設問一覧 »
• a. 2020年の気温に関する文章を「2020年の世界平均気温「史上最高タイ」に」から「録が更新されるのでしょうか。」まで、両端の語句も含めて書き直してください。その際、「ラニーニャ現象」はすべて「ラ・ニーニャ現象」に置き換えます。
• b. 2020年の気温に関する文章では、2020年の世界の平均気温は産業革命前と比べて何度高かったとされていますか。

::: 提示文 :::

2020年の世界平均気温「史上最高タイ」に
2020年は新型コロナウイルスの脅威に振り回された異様な一年となりましたが、気温の上でも異常な年だったようです。
欧州の気象情報機関「コペルニクス気候変動サービス」は8日(金)、昨年はこれまでで最も暑い年だった2016年に並び、観測史上もっとも暖かかったと発表しました。2020年の世界の平均気温は、産業革命前(1850年~1900年の平均)と比べ1.25度(摂氏)高く、2016年とほぼ同じだったと言います。
ラニーニャ現象なのに
2016年と並ぶとはいえ、2020年の高温記録は、かなりの意味を持っています。
というのは、昨年はラニーニャ現象が発生していたからです。ラニーニャ現象とは、東部太平洋の赤道付近の海水温が平年よりも低くなる現象で、これが起きると世界気温が下がる傾向にあります。
さらにこれまで1位の2016年はラニーニャ現象とは逆のエルニーニョ現象が発生していた年でした。この年はエルニーニョ現象により世界気温が0.2度も押し上げられたと考えられています。
つまり2020年はラニーニャ年であったにもかかわらず、エルニーニョ年と同じ高温記録が作られてしまったことになります。そういう意味でも、2020年はただならぬ年となりました。
世界の気温記録
では具体的にはどのような高温が記録されていたでしょうか。
下の表は、昨年の記録的な事象をまとめたものです。たとえばアメリカでは、世界最高気温2位の記録である54.4度、シベリアでは北極圏の最高気温記録である38.0度が観測されるなど、目を疑うような高温記録が作られました。
2021年を予想
コペルニクス気候変動サービスによるランキングでは、記録上最も暑い上位10年のうち8年が2010年以降に起きています。
そうなると2021年も上位に食い込んでくることが予想されますが、再び記録が更新されるのでしょうか。
どうやら、2020年よりは下がるのではないかと見られています。
たとえばイギリス気象庁は、2021年はラニーニャの影響を昨年よりも受けることが予想され、2020年よりはやや気温が低くなって、産業革命前と比べて0.91~1.15度高くなるだろうと考えているようです。
しかしラニーニャが去れば、どれほどの高温が待っているのでしょうか。

::: 抽出データ :::

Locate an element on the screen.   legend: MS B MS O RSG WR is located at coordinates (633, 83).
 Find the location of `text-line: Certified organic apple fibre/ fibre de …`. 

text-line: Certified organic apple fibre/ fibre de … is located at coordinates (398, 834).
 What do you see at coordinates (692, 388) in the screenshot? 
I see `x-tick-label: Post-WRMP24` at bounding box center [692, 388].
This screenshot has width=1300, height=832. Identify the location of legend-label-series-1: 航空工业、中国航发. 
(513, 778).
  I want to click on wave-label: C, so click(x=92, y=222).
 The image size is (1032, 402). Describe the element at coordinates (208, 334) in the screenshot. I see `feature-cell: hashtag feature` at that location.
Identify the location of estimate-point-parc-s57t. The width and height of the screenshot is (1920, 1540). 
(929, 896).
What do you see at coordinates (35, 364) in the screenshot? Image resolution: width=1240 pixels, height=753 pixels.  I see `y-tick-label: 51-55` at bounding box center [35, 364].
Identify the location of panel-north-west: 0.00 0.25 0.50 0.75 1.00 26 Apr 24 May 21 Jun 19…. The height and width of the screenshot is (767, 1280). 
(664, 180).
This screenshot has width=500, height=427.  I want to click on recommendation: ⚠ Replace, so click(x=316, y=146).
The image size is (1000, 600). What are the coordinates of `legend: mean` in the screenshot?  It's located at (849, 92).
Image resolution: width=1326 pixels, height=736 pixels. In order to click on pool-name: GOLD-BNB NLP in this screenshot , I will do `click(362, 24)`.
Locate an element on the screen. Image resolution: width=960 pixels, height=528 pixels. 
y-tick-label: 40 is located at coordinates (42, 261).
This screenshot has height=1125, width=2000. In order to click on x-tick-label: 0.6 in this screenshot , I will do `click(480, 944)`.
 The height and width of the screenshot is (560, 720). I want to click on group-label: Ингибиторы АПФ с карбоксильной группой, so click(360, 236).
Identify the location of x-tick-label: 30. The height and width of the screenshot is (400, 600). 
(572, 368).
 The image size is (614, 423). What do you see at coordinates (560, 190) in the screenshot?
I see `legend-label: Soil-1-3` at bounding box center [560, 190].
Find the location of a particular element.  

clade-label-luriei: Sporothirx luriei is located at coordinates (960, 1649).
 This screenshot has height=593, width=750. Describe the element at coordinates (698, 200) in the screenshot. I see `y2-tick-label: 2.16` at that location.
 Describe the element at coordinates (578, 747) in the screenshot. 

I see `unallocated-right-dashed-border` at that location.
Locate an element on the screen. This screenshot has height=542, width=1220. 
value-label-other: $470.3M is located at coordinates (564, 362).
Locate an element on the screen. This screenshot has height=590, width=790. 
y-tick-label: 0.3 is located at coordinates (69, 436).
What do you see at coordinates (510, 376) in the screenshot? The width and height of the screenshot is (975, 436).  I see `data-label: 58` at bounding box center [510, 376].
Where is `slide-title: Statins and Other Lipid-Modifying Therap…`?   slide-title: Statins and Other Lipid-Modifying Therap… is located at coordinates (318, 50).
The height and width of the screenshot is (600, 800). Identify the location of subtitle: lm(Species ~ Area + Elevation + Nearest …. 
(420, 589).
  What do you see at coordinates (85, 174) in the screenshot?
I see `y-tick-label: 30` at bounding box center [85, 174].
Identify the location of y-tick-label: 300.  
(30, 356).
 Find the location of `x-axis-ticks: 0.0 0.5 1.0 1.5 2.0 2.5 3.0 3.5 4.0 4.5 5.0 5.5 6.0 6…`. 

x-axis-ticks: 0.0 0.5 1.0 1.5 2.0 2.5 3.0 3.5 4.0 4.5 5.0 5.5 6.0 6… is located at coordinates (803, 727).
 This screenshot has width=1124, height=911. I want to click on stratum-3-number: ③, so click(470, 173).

:::

各設問の解答 »
• a.
2020年の世界平均気温「史上最高タイ」に
2020年は新型コロナウイルスの脅威に振り回された異様な一年となりましたが、気温の上でも異常な年だったようです。
欧州の気象情報機関「コペルニクス気候変動サービス」は8日(金)、昨年はこれまでで最も暑い年だった2016年に並び、観測史上もっとも暖かかったと発表しました。2020年の世界の平均気温は、産業革命前(1850年~1900年の平均)と比べ1.25度(摂氏)高く、2016年とほぼ同じだったと言います。
ラ・ニーニャ現象なのに
2016年と並ぶとはいえ、2020年の高温記録は、かなりの意味を持っています。
というのは、昨年はラ・ニーニャ現象が発生していたからです。ラ・ニーニャ現象とは、東部太平洋の赤道付近の海水温が平年よりも低くなる現象で、これが起きると世界気温が下がる傾向にあります。
さらにこれまで1位の2016年はラ・ニーニャ現象とは逆のエルニーニョ現象が発生していた年でした。この年はエルニーニョ現象により世界気温が0.2度も押し上げられたと考えられています。
つまり2020年はラニーニャ年であったにもかかわらず、エルニーニョ年と同じ高温記録が作られてしまったことになります。そういう意味でも、2020年はただならぬ年となりました。
世界の気温記録
では具体的にはどのような高温が記録されていたでしょうか。
下の表は、昨年の記録的な事象をまとめたものです。たとえばアメリカでは、世界最高気温2位の記録である54.4度、シベリアでは北極圏の最高気温記録である38.0度が観測されるなど、目を疑うような高温記録が作られました。
2021年を予想
コペルニクス気候変動サービスによるランキングでは、記録上最も暑い上位10年のうち8年が2010年以降に起きています。
そうなると2021年も上位に食い込んでくることが予想されますが、再び記録が更新されるのでしょうか。

• b. 摂氏1.25度高かったとされています。